World War One, A Very Peculiar History by Jim Pipe
Author:Jim Pipe
Language: eng
Format: epub, pdf
Tags: gift, information, facts, trivia, quirky, stories, england, germany, survival, weapon, gun, soldier, trench, remembrance, slang, russian, submarine, front, battle, death
ISBN: 9781908759269
Publisher: The Salariya Book Company
Published: 2012-01-16T16:00:00+00:00
Germany wasn’t going to take the blockade lying down, and stepped up its submarine campaign. Neutral ships were now on the hit list after two U-boats were sunk by HMS Baralong, a British warship disguised as a merchant vessel (and sneakily flying an American flag). It was a risky policy. On the morning of 6 May 1915, a luxury passenger liner travelling from the United States, the RMS Lusitania, was sunk off the southern coast of Ireland. Almost 1,200 civilians were drowned, including 128 Americans. For a while, the German fleet was forced to withdraw to port, afraid that a continued campaign might bring the United States into the war on the side of the Allies. Up to now, US President Woodrow Wilson had tried to keep the USA out of the war. It was very wise for the Germans to keep it that way.

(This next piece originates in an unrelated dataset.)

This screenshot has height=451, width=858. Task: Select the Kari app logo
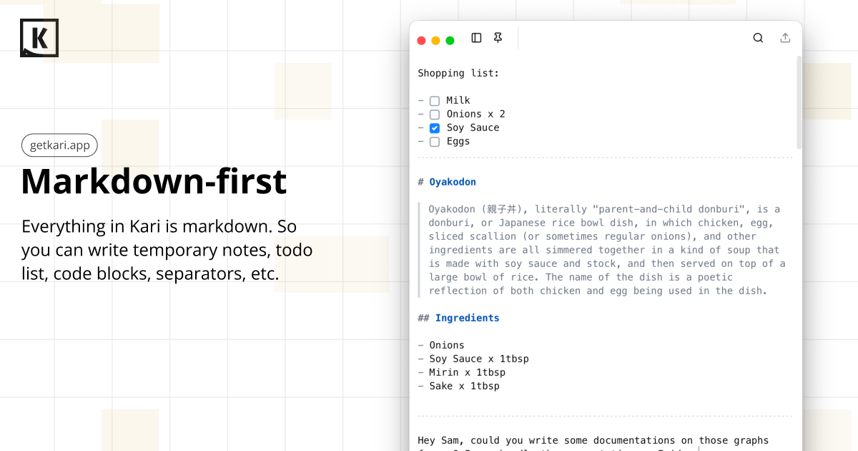tap(39, 37)
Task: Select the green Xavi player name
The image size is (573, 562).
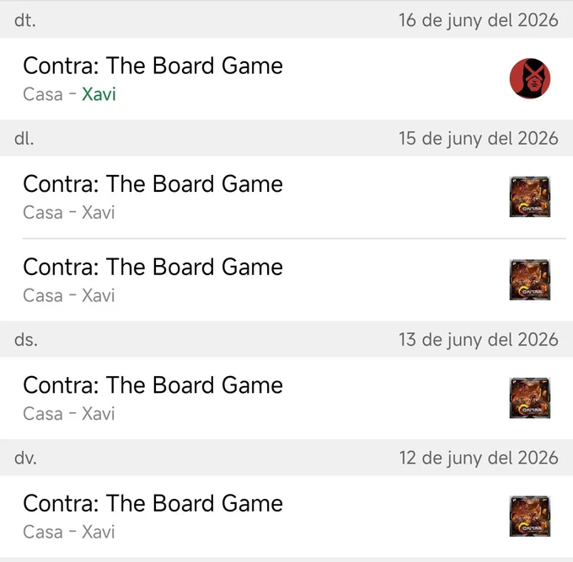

In the past, most wars had been fought by professional soldiers on distant battlefields. The Great War was the first ‘Total War’: now millions of ordinary citizens were caught up in the fighting or sent to work in the factories to make armaments. Terrifying modern weapons brought the conflict to people’s doorsteps.
On 31 May 1915, London was bombed by German Zeppelin airships and over the course of the war, 2,000 British civilians were killed or injured by such raids.
Few countries escaped the fallout of modern war. In Armenia, the invading Turkish forces systematically killed hundreds of thousands of civilians. Russian peasants starved as grain supplies were diverted to the front line, and in Poland millions of civilians caught in war zones were forced to leave their country and shelter in refugee camps. In Serbia, the typhus carried by soldiers heading home on leave killed a third of the population.
The lives of women were affected more than most. Before the war, most thought women shouldn’t go to work or be allowed to vote. In Britain, female protestors known as suffragettes campaigned for the right of women to vote. Many were arrested and sent to prison and one, Emily Davison, died in June 1913 after she threw herself underneath King Edward VII’s horse during the Derby.